INSTRUCTIONS TO FOLLOW » Quote exactly and only this range of lines in the data below: the line that holds "At what coordinates should I click to accomplish: Switch" to the line that holds "You are a computer-use agent. Screen", both included.

MATERIAL PROVIDED »

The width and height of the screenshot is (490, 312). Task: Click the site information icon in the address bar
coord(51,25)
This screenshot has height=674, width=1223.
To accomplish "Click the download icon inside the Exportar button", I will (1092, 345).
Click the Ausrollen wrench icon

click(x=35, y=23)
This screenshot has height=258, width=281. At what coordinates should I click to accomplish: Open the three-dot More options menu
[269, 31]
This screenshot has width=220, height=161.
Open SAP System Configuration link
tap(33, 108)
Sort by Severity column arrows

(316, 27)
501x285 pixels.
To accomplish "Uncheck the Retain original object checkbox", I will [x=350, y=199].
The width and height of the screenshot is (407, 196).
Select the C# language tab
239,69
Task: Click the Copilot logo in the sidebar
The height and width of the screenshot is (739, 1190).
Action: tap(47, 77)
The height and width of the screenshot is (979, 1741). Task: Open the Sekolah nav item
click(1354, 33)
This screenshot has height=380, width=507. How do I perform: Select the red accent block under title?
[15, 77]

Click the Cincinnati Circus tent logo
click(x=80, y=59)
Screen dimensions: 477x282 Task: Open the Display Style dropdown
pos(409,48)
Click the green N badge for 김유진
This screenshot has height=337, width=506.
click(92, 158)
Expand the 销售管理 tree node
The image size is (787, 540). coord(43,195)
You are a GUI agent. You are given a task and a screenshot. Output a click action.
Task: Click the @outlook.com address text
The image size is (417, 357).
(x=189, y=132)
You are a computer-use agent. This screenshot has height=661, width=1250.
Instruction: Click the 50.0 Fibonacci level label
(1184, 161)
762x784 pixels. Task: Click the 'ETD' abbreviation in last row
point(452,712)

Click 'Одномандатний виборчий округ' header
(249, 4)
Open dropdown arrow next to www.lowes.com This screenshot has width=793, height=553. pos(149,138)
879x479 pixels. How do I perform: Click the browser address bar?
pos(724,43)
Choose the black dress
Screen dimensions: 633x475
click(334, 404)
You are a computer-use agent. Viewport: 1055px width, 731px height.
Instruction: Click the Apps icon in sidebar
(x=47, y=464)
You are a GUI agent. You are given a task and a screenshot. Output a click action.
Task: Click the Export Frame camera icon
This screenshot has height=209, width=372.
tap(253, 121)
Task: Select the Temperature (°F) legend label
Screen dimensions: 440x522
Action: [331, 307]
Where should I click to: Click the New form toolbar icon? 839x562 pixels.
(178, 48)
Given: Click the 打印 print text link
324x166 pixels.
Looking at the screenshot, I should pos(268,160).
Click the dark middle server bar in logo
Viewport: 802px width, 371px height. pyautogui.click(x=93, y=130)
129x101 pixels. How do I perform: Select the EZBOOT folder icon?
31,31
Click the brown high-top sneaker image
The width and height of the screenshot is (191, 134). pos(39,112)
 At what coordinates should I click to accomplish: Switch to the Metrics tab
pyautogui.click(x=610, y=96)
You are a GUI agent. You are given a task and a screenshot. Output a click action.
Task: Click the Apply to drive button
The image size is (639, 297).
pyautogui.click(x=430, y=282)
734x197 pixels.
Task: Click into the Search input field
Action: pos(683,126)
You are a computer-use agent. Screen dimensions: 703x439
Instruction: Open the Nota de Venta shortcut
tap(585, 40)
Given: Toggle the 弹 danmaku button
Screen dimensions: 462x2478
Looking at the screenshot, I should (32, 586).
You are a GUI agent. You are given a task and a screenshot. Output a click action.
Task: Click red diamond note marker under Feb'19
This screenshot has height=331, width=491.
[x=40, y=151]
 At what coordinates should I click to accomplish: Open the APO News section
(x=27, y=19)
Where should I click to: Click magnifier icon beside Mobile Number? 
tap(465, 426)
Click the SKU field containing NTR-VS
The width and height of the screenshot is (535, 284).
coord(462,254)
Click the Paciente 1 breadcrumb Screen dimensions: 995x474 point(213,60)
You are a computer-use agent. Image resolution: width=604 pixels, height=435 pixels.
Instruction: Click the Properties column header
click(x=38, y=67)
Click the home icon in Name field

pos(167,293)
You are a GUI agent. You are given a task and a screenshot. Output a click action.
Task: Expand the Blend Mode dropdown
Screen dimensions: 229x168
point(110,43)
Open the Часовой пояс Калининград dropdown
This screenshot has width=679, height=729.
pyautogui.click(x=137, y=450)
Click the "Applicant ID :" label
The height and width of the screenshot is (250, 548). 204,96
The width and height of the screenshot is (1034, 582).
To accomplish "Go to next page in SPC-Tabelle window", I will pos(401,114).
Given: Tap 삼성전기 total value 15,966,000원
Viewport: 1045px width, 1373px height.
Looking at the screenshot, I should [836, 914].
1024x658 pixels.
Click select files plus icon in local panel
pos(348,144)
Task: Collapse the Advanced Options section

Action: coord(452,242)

RESULT BELOW »
 At what coordinates should I click to accomplish: Switch to the Metrics tab
pyautogui.click(x=610, y=96)
You are a GUI agent. You are given a task and a screenshot. Output a click action.
Task: Click the Apply to drive button
The image size is (639, 297).
pyautogui.click(x=430, y=282)
734x197 pixels.
Task: Click into the Search input field
Action: pos(683,126)
You are a computer-use agent. Screen dimensions: 703x439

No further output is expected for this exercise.